Your LEDGER is flush with the bottom of the rough opening? Or the tops of your deck boards are flush with the rough opening? It doesnt make sense for the ledger to be flush as that would make the surface of the deck higher than the floor inside!

Generally when flashing a patio door you need to remove all the decking that is under the door sill so that you can flash it correctly. If you havent removed the decking yet, you should.

Yes, you will want to make a step down sill flashing. You can usually do this by making a little saw cut between the joist and the ledger... it only needs to be 1/2" deep to accept the flashing. If that is not possible, run the flashing straight out over the ledger and onto the tops of the joists at least a couple inches.

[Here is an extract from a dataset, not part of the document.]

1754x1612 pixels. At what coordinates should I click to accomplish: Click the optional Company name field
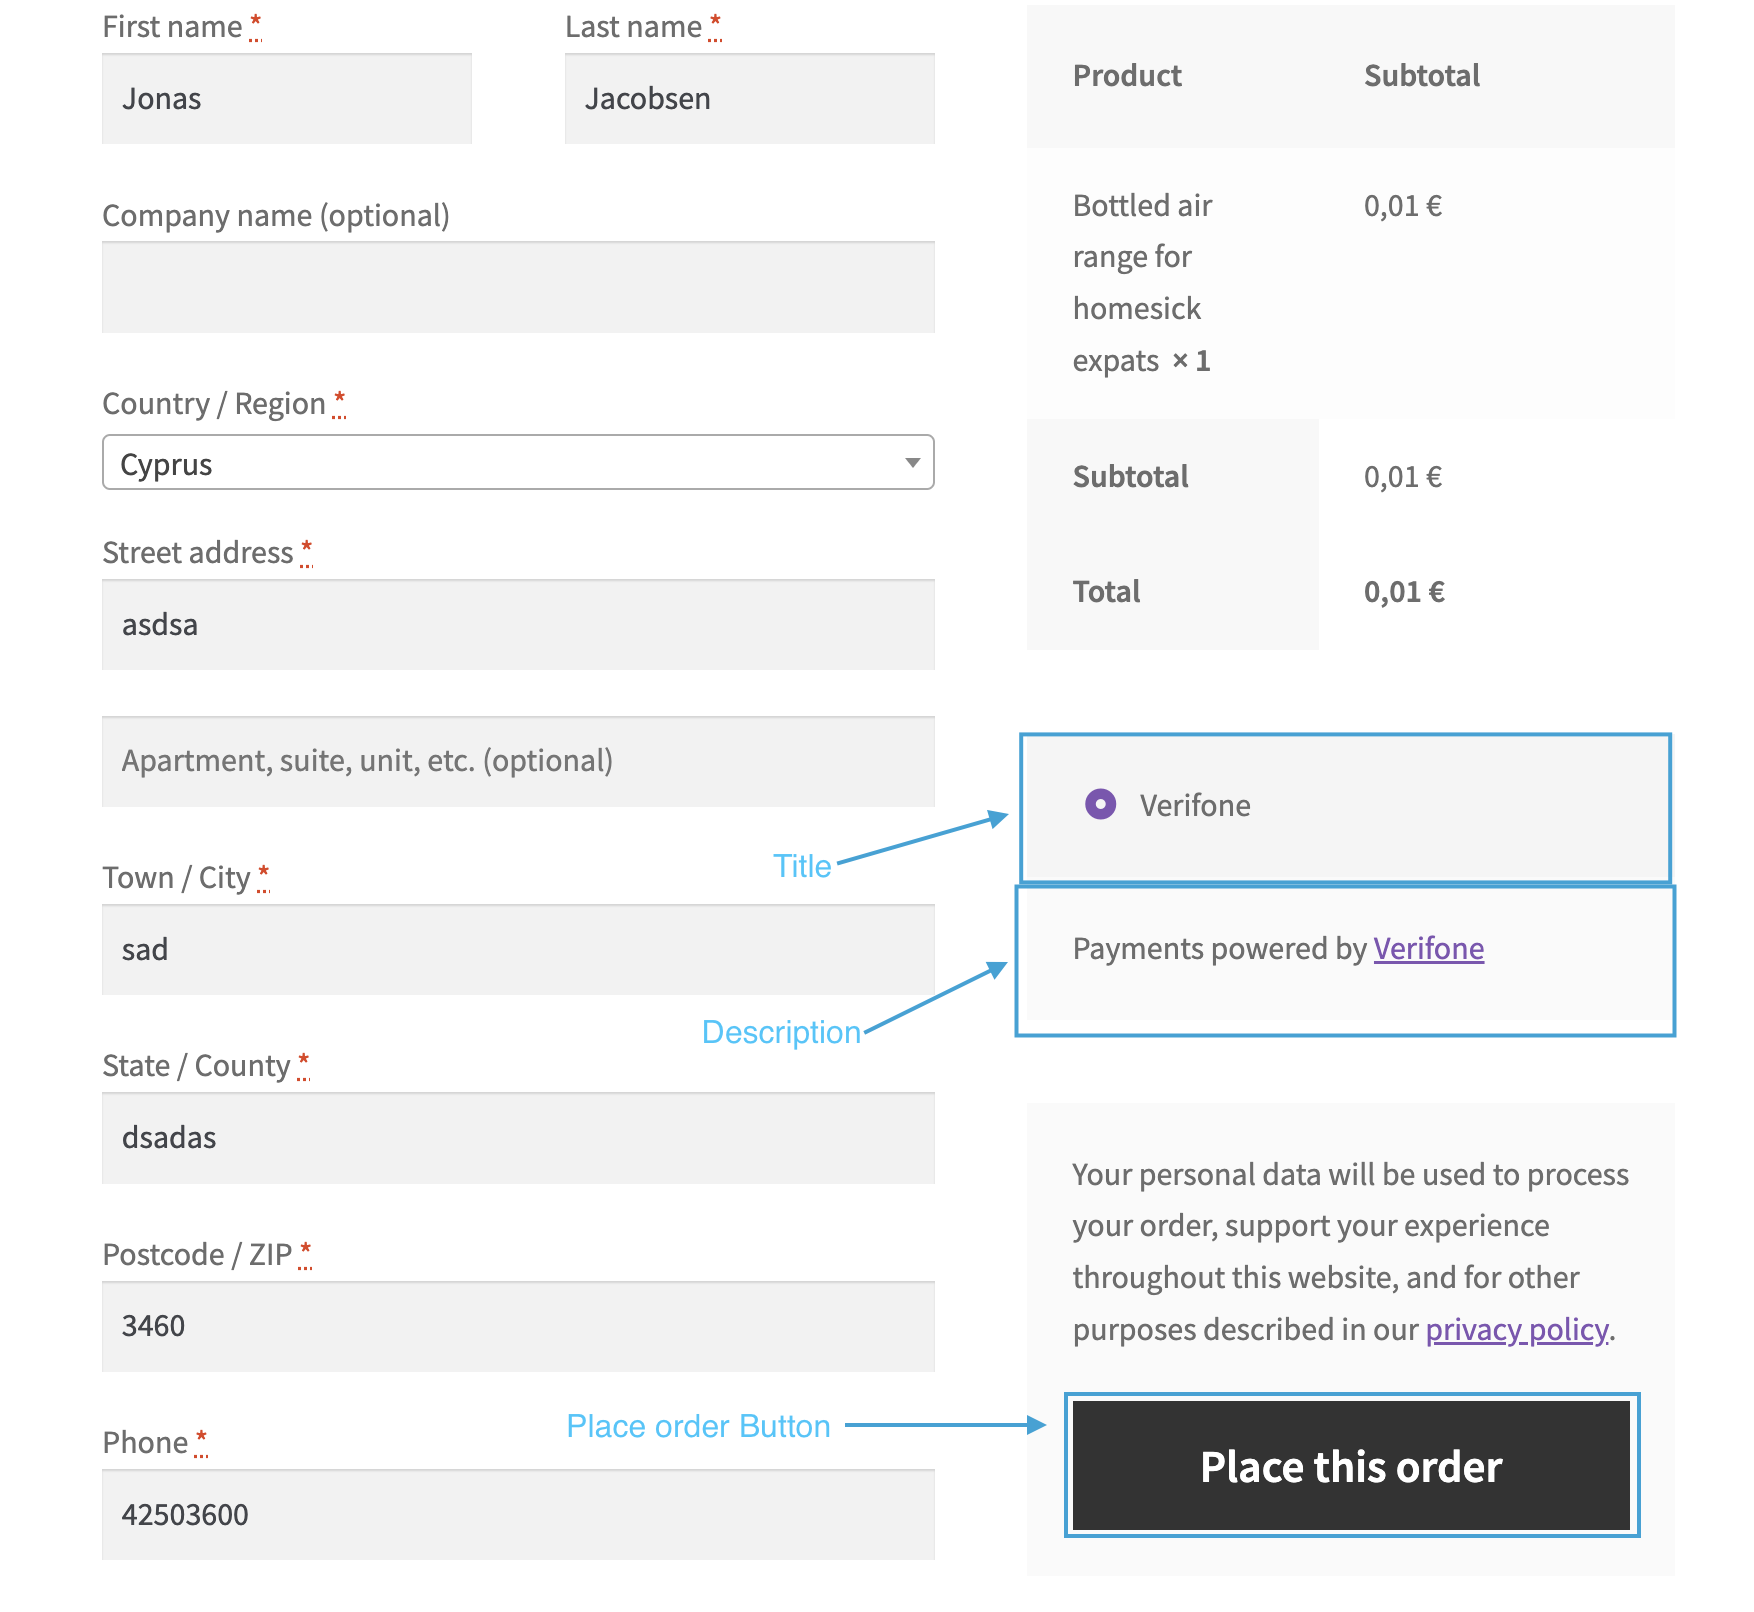tap(518, 287)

As for the bowed door frame, Menards is not known for quality vinyl products, so that's not surprising. You should install the door using a long straightedge (like a 72 or 78" long level) and get both the outside fin and the inside jamb perfectly straight. Do the fin first, getting the door plumb level and square. Fasten the flange as often as needed to keep it that way. Then go inside and shim the jamb perimeter every 16" (--or whatever the instructions say) and you will need to put screws through the jamb to hold it straight, checking it with your level to make sure it is not bowed, but is straight as an arrow top to bottom. Same across the top.

Since you are taking the fin off the bottom, it's possible you may need an installation screw in the bottom, but be advised you should really only try to put ONE screw in, (near the middle) and chase it with sealant (such as OSI Quad). That means drill your hole, put sealant on the length of the screw, then install the screw.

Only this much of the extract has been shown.